Vídeo da Revista O Mecânico analisa autonomia, arquitetura elétrica, sistemas de freio e pontos de atenção dos dois elétricos mais acessíveis do mercado

A Revista O Mecânico publicou no YouTube um Raio X comparativo técnico entre o BYD Dolphin Mini e o Renault Kwid E-Tech, destacando diferenças de plataforma, bateria, autonomia e sistemas mecânicos. No vídeo, Mauricio Marcelino, consultor técnico da Revista O Mecânico, detalha os principais pontos que impactam o dia a dia na oficina e orienta sobre cuidados em veículos eletrificados.

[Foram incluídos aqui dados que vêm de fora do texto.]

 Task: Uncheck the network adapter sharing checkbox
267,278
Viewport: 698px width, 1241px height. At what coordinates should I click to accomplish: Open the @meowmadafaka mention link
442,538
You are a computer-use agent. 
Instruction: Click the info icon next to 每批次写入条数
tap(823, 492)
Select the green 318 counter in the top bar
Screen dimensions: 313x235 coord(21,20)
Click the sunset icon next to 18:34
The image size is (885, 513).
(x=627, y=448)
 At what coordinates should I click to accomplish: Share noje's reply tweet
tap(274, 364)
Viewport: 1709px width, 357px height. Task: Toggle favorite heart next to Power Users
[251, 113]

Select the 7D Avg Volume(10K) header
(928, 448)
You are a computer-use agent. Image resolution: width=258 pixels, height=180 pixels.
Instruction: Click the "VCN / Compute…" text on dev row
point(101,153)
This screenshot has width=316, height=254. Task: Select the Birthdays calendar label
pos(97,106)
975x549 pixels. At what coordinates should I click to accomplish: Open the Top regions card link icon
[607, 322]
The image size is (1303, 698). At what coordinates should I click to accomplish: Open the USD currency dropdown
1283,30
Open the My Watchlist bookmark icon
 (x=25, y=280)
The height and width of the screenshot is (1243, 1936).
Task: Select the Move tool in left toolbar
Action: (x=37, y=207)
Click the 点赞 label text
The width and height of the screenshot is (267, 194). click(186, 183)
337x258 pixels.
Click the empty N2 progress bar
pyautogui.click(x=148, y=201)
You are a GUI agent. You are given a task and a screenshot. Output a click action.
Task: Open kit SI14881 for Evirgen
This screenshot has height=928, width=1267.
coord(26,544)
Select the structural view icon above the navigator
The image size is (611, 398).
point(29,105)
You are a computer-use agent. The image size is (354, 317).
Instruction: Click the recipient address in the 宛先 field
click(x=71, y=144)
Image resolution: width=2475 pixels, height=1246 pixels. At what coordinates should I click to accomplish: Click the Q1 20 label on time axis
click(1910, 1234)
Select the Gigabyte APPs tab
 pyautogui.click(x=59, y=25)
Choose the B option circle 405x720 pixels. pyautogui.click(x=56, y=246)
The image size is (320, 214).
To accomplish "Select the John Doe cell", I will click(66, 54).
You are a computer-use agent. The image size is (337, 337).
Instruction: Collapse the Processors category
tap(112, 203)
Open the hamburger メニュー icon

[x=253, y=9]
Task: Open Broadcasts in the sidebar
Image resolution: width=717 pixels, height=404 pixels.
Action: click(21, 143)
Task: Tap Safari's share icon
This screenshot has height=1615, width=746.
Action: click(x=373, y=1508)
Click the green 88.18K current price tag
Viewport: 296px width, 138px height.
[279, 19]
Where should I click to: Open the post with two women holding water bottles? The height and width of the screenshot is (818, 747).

O Kwid E-Tech utiliza a plataforma CMF-A, derivada do modelo a combustão, e conta com bateria de 26,8 kWh, 65 cv e 11,5 kgfm de torque, além de autonomia declarada de 180 km pelo Inmetro. Já o Dolphin Mini adota arquitetura dedicada 100% elétrica, bateria Blade de 38 kWh, 75 cv e 13,7 kgfm de torque, com autonomia de 280 km. “Um veículo desenvolvido desde o início como elétrico já nasce estruturado para isso, com foco em peso, eficiência e autonomia”, explica Mauricio Marcelino.

No comparativo, Marcelino também destaca diferenças nos sistemas de freio e na bateria auxiliar. O Kwid E-Tech mantém servo-freio com bomba de vácuo e bateria 12V de chumbo-ácido. O Dolphin Mini adota sistema eletro-hidráulico de freio e bateria 12V de lítio. “Quando eu tenho um sistema eletro-hidráulico, a manutenção tende a ser mais cara do que no servo-freio convencional”, afirma o consultor.

Outro ponto abordado é a manutenção do motor elétrico. Segundo Marcelino, apesar da percepção de que motores elétricos não apresentam desgaste, há componentes que exigem atenção. “O que mais sofre no motor elétrico é o rolamento. Se houver ruído e não for feita a intervenção, pode haver contato entre rotor e estator, elevando o custo do serviço”, alerta. Para conferir a análise completa no elevador e os detalhes técnicos de cada modelo, os mecânicos podem assistir ao vídeo no canal da Revista O Mecânico no YouTube.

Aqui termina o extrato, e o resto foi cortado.